**Text shown:**

_ _ _ _ _ _ _

Then there's Mr. Obama on abortion. There's no denying a culture gap between opponents of abortion and its supporters, but there are some matters we do agree on. For example:
  • The Born-Alive Infants Protection Act. As the name suggests, this 2002 law means that a baby who happens to survive his abortion gets to live --he won't be strangled or left in a trash can to die (as happened routinely prior to the act's passage). The Senate passed this act unanimously (with two likely pro-life senators not voting), 98-0. Barack Obama voted against a similar measure in the Illinois legislature, when even NARAL wasn't opposed.

  • The Partial Birth Abortion Ban Act of 2003. Passed by 64 members of the Senate (with Biden, Edwards & Kerry not voting to preserve their viability) including Majority Leader Tom Daschle, upheld by the Supreme Court of the United States and supported by more than 70% of the American people. Barack Obama opposes the ban. In a speech before Planned Parenthood last year he said:
    [T]here’s a lot at stake in this election, especially for our daughters. To appreciate that all you have to do is review the recent decisions handed down by the Supreme Court of the United States. For the first time in Gonzales versus Carhart, the Supreme Court held—upheld a federal ban on abortions with criminal penalties for doctors. For the first time, the Court’s endorsed an abortion restriction without an exception for women’s health. The decision presumed that the health of women is best protected by the Court—not by doctors and not by the woman herself. That presumption is wrong.
    (Notice too how "precedent" and "settled law" apply only to opinions abortion supporters like? They feel free to tell the Court it's wrong.)

  • The American people and politicians on both sides of the aisle agree on a broad slate of "reasonable limitations" on abortion, including not only the measures above, but parental notification laws, informed consent (such as the Kennedy/Brownback bill working its way through the Senate right now), the Hyde Amendment (prohibiting federal funding of abortion and passed for 30 years with bipartisan support), and shield laws protecting the consciences off doctors and hospitals refusing to participate in abortion. In the divisive abortion debate, these matters are bright lights of broad agreement, supported by upwards of 70% of the American people, passed by state legislatures and/or Congress, signed by governors and presidents and upheld by the Supreme Court.

_ _ _ _ _ _ _

**Information shown:**
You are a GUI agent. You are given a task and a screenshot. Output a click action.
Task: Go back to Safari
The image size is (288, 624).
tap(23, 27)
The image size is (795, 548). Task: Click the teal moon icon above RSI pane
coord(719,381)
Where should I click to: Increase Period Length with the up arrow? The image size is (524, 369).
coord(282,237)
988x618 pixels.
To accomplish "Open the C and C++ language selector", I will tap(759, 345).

_ _ _ _ _ _ _

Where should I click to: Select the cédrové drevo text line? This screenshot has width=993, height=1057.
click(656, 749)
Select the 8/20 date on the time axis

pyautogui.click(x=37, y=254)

_ _ _ _ _ _ _

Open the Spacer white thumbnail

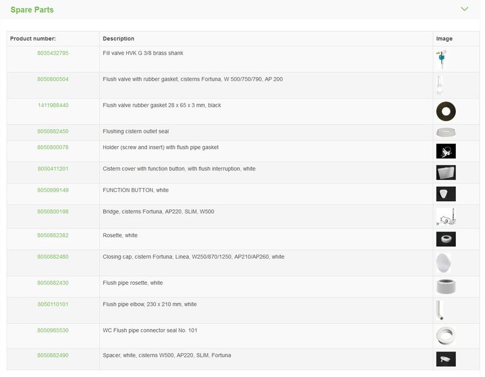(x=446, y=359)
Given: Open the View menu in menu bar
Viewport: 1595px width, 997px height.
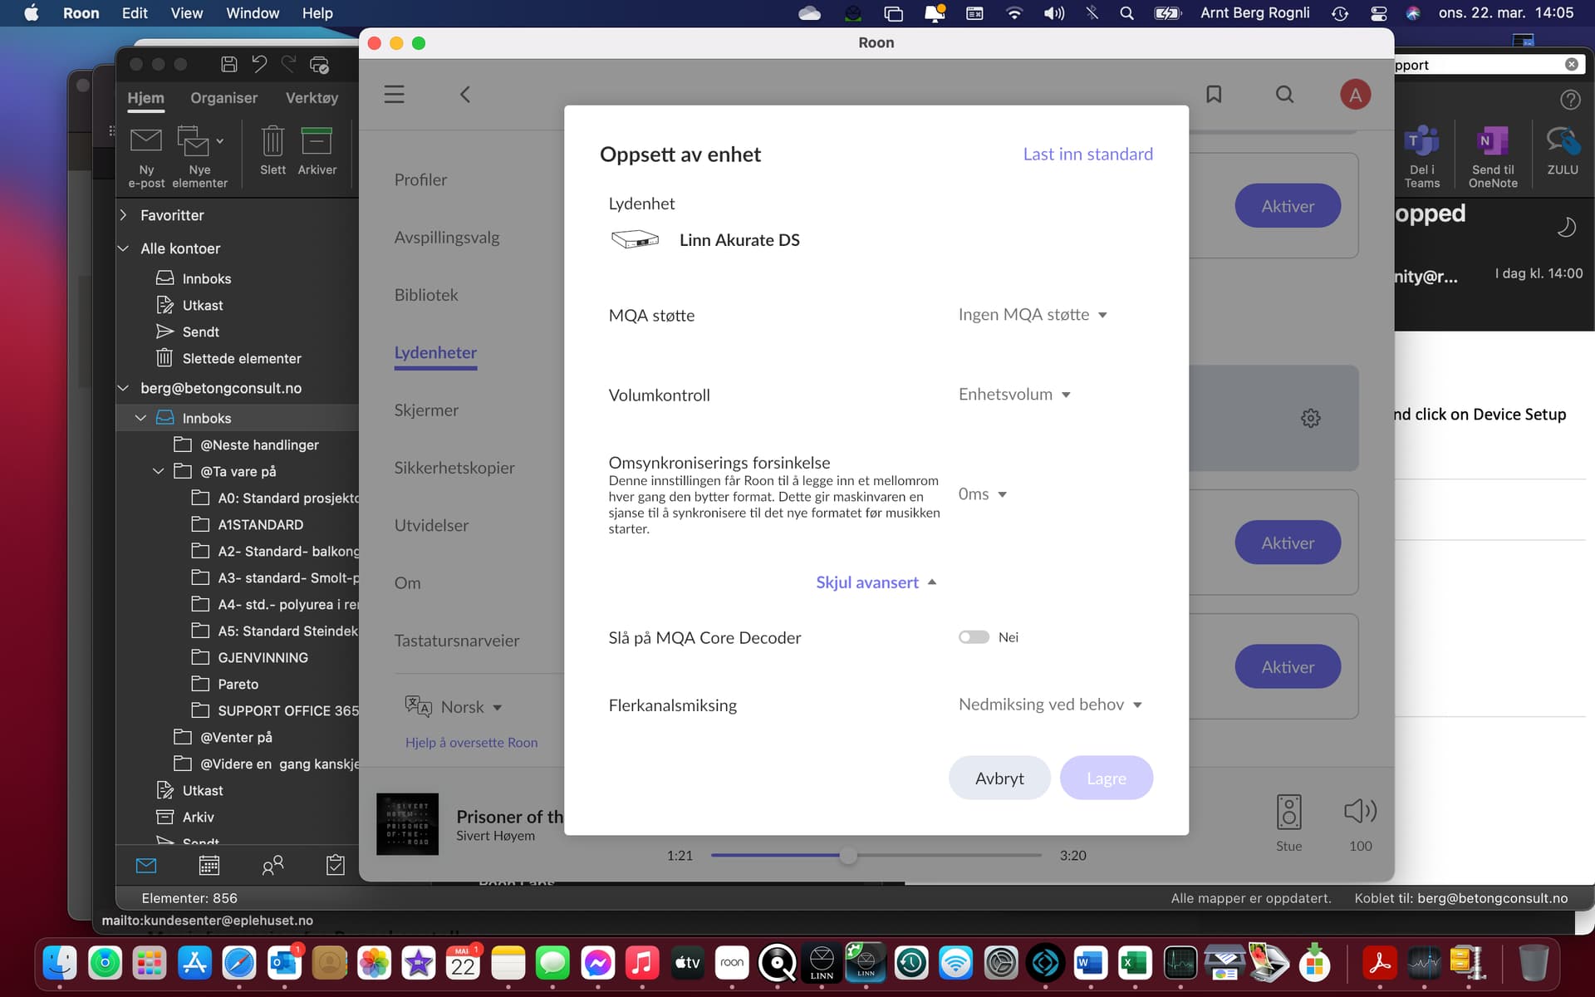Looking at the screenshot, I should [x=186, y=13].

_ _ _ _ _ _ _

**To do:**
a - Using the text on Obama and abortion, say whether each statement agrees with it: (i) the Senate passed the Born-Alive Infants Protection Act 98-0; (ii) Biden, Edwards and Kerry voted for the Partial Birth Abortion Ban Act of 2003; (iii) the Hyde Amendment allows federal funding of abortion. For each, answer yes or no and quote the words of the text that decide it.
b - Carry on writing the text on Obama and abortion, starting right after its last sentence.

**Task responses:**
a -
(i) Yes: "The Senate passed this act unanimously (with two likely pro-life senators not voting), 98-0."
(ii) No: "with Biden, Edwards & Kerry not voting to preserve their viability"
(iii) No: "prohibiting federal funding of abortion"

b -
  • Barack Obama wants to blow all this up. How do I know? Because he supports the Freedom of Choice Act, which will undo all these measures on which most of us agree --including the Born Alive Infants Protection and Partial Birth Abortion Ban. He is a co-sponsor of the bill, and has vowed repeatedly to sign it as President. Supporters of FOCA like to call it, somewhat benignly, a "codification of Roe," but its actual effect will be to undo these consensus measures. As Planned Parenthood says on their website:
    The legislation would invalidate existing and future laws that interfere with or discriminate against the exercise of the rights protected. It also would provide an individual aggrieved by a violation of the act a private right of civil action in order to obtain appropriate relief.
  • Similarly, Obama opposes DOMA, the Defense of Marriage Act, even though it passed 85-14 in the Senate, 342-67 in the House, and was signed into law by President Clinton. Since then, some 40 states have passed state versions of the same act. In a letter to the Gay & Lesbian community, he recently promised:
    Unlike Senator Clinton, I support the complete repeal of the Defense of Marriage Act (DOMA) – a position I have held since before arriving in the U.S. Senate.
It is ludicrous to think such a radical is capable of building consensus on anything. On the contrary, he pledges to undo consensus where it exists, and to run roughshod over any opposition. If he's slightly more polite than Henry Waxman or Jeremiah Wright as he does so, you'll pardon me if I don't swoon.

Update: Rep. Dan Boren (D-OK) declines to endorse Obama on precisely these grounds.
Boren, the lone Democrat in Oklahoma's congressional delegate, said that while Obama has talked about working with Republicans, "unfortunately, his record does not reflect working in a bipartisan fashion."